Credit is given where credit is due regarding the overlooked gems of my lifetime.

Tuesday, December 12, 2006

Velvet Underground, Live at Max's Kansas City


This frequently derided live album marks the end of the road for the the Velvet Underground. It's a cassette-recorded, nearly bootleg affair, in which the band plays to what sounds like a dozen Max's regulars who are audibly more interested in scoring than checking out Lou's last show with the band. Although the band's better-known and cherished 1969: Velvet Underground Live is objectively "better," Max's has always gotten more spins on my turntable.

I won't harp on relative negatives, but let me first deal with 1969. Granted, 1969 has a butt shot on the cover; the once all-important a gatefold sleeve; Mo Tucker pounding away on drums; Doug Yule playing organ, when necessary; and songs not available on any of the band's studio albums (before the release of those great outtakes albums in the 1980s), but to me it always sounded like a lesser version of how I wanted the band at that time - both in their career, post-John Cale, and in my record-buying life at the time of purchase, post-having-bought-all-the-studio albums, to sound. On 1969, the Velvets sound like a competent, sometimes great touring band. They lack the intimacy of the third, s/t Velvet Underground album, and they lack the fire of the Cale lineup. Too often, on all those "Lisa Says We're Gonna Have a Real Good Time Together With Bonnie Brown" songs, they might as well be filling time with limp-wristed Chuck Berry covers, like the Grateful Dead might do to fill out their audiences' collective peak drug cycle. No offense, Deadheads, I'm just trying to make a point.

The Max's album is the sound of failure and resignation. However, this version of the Velvets, with Doug Yule's underskilled, overplaying teenage brother Billy sitting in for the pregnant Mo, is not beyond gentle moments of joy and remembrance of musical accomplishments of more vital days. "Good evening," begins Lou, "we're called Velvet Underground. You're allowed to dance, in case you didn't know. And...ah, that's about it." Then the band launches into a thoroughly decent version of "I'm Waiting for the Man", on which Sterling Morrison riffs away as easily as he might have when he and Lou first played in their dorm rooms. This is the sound of humans doing their best to make something happen when nothing much is left capable of happening.

I was discussing this album with a friend, who felt this is the Velvet Underground as the garage band Lou and Sterling may at one time have intended it to be.

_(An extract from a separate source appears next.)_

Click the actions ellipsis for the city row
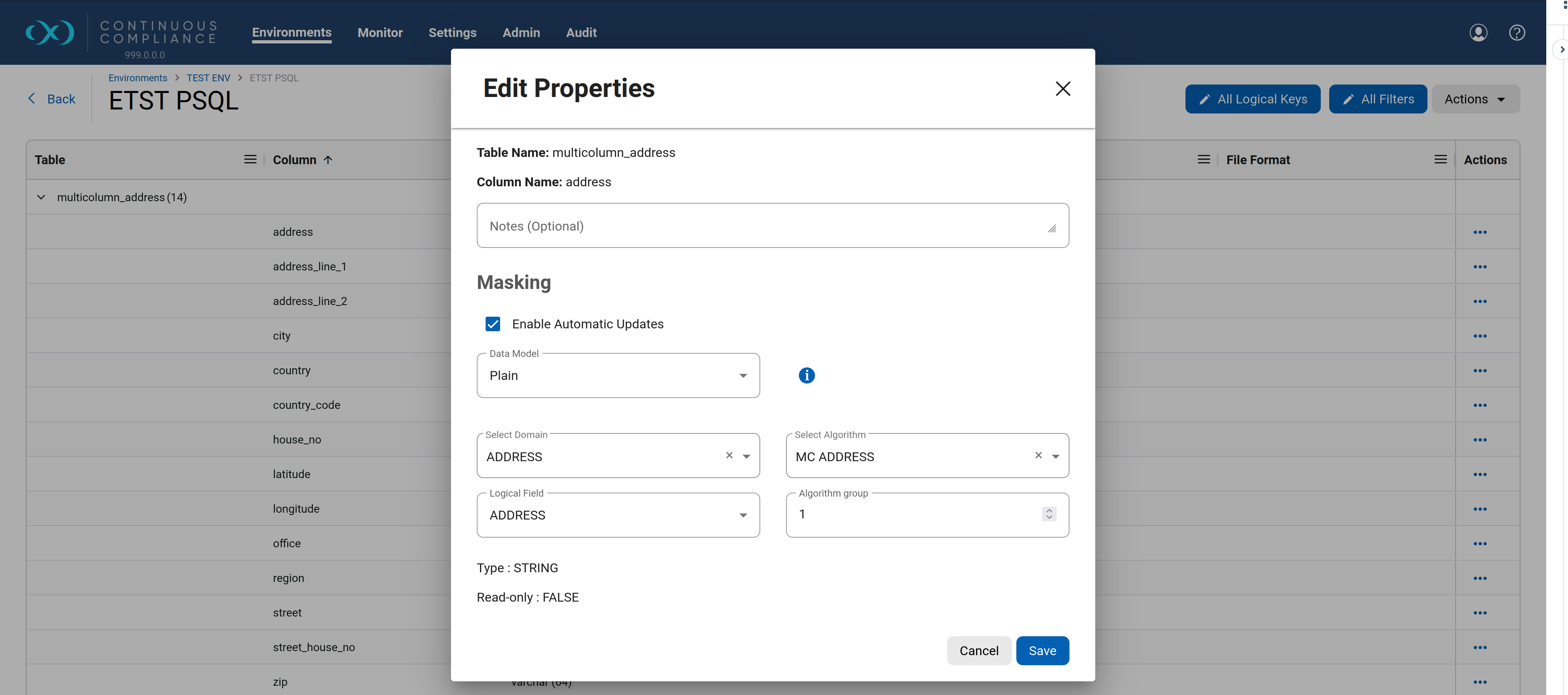This screenshot has height=695, width=1568. [1480, 335]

Could be, and I would add that this live album and the 1969 live album illustrate a fork in the road that would eventually face future punks and indie rockers who bought the next 1000 copies of the first VU album after the first 1000 copies had been bought by the likes of Brian Eno. 1969 is a side of the band that relies understated ensemble playing; propulsive rhythms; some cool textures, using the limited resources on stage; and frequently Lou's tough-guy, leather-jacket-wearing voice. To my ears, it's the sound that would launch many fine indie bands like The Feelies, Yo La Tengo, and thousands more. Max's, on the other hand, is carried by little more than the songs and singing of Lou Reed and the awkward dynamic of Lou and Sterling's guitars. No rhythmic or stylistic safety net is in place. No leather, no shades. Lou sings with more expression than usual. This is the road less traveled in VU terms. Early Modern Lovers knew this path. Early Talking Heads would venture down it on occasion. Television and Patti Smith would embrace this clumsy, open-hearted side of this Velvet Underground. There are plenty of good reasons why this path is the least traveled. The brush hasn't been cleared and the destination is not certain, but it's a road to somewhere.